Data shown:
-- Opening Marker --

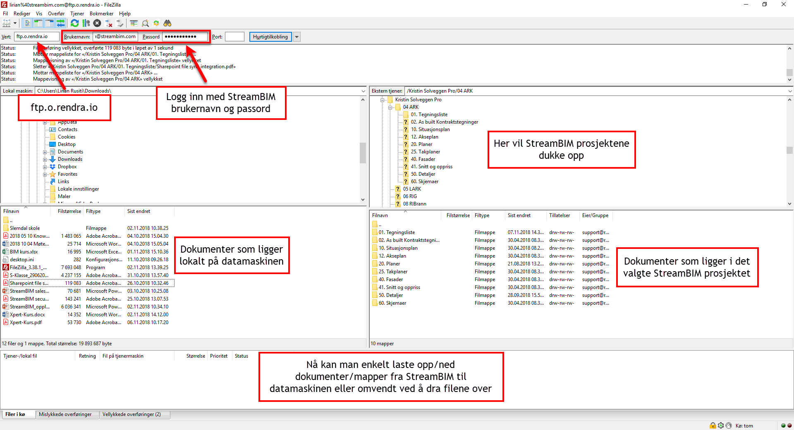
Task: Open the directory comparison magnifier icon
Action: 145,23
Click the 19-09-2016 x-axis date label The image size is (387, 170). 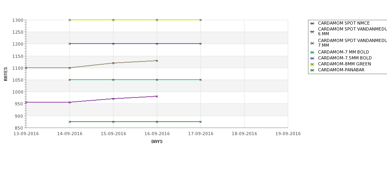[x=288, y=134]
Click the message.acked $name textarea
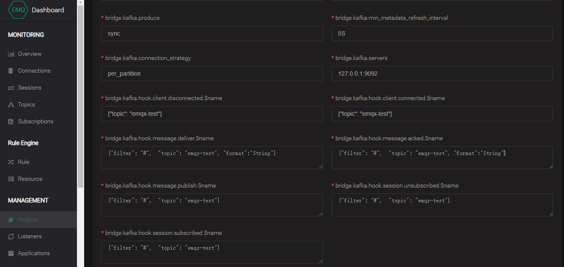 [x=442, y=158]
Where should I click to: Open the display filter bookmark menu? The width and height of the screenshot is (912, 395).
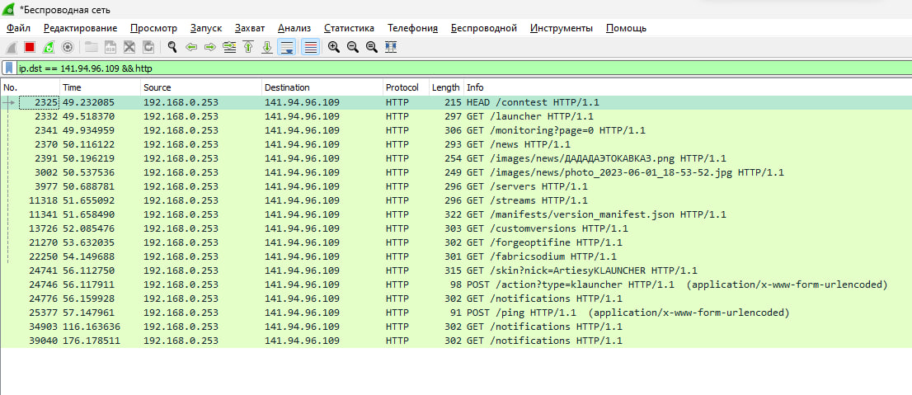8,68
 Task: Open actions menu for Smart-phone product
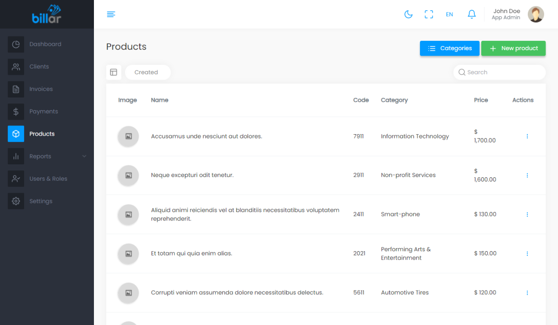tap(527, 215)
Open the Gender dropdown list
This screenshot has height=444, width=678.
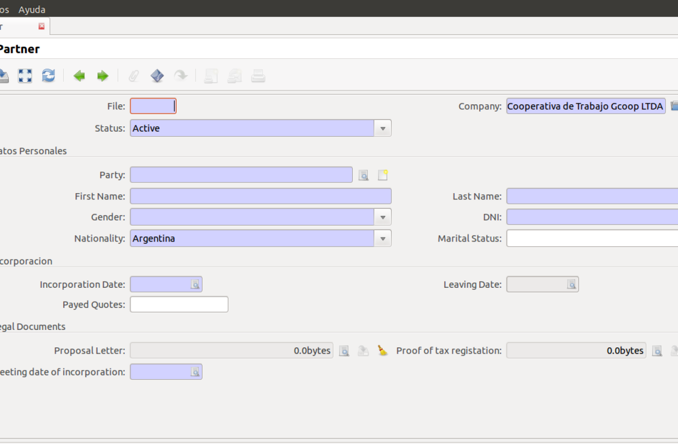(383, 217)
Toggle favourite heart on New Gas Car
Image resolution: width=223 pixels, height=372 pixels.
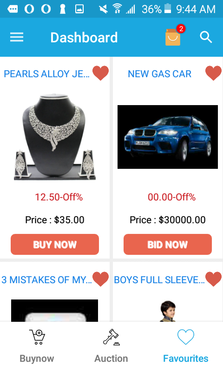[213, 73]
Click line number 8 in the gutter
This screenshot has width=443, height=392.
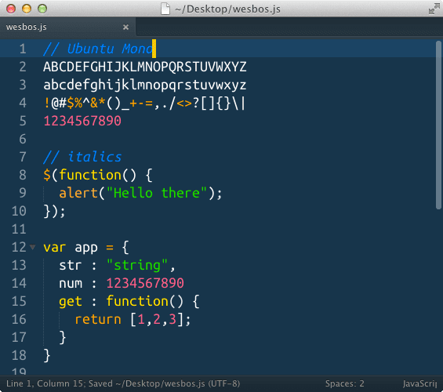23,175

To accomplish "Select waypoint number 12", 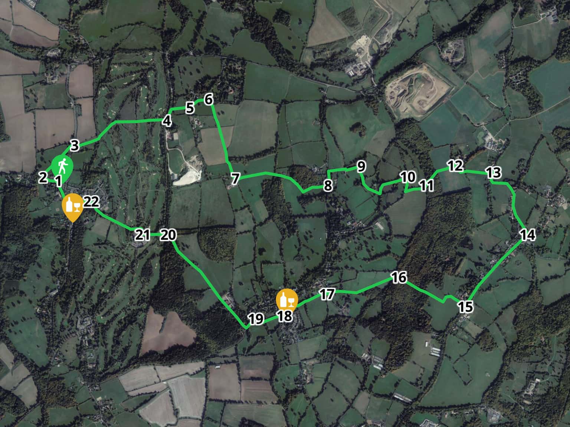I will tap(455, 166).
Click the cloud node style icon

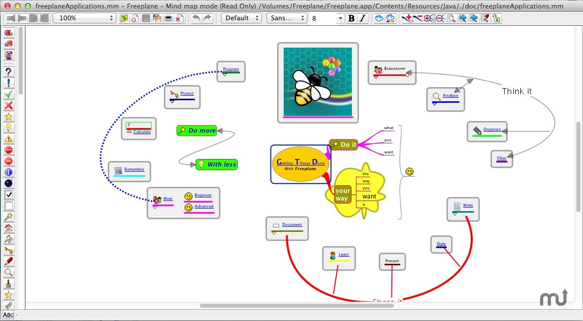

-- Closing Marker --

Your instructions: Everything above from the line containing "Where should I" through the line containing "Click line number 8 in the gutter" must be repeated exactly, and the pictures must be left out.

Solution:
Where should I click to: Open the display filter bookmark menu? The width and height of the screenshot is (912, 395).
8,68
 Task: Open actions menu for Smart-phone product
tap(527, 215)
Open the Gender dropdown list
This screenshot has height=444, width=678.
(383, 217)
Toggle favourite heart on New Gas Car
Image resolution: width=223 pixels, height=372 pixels.
[213, 73]
Click line number 8 in the gutter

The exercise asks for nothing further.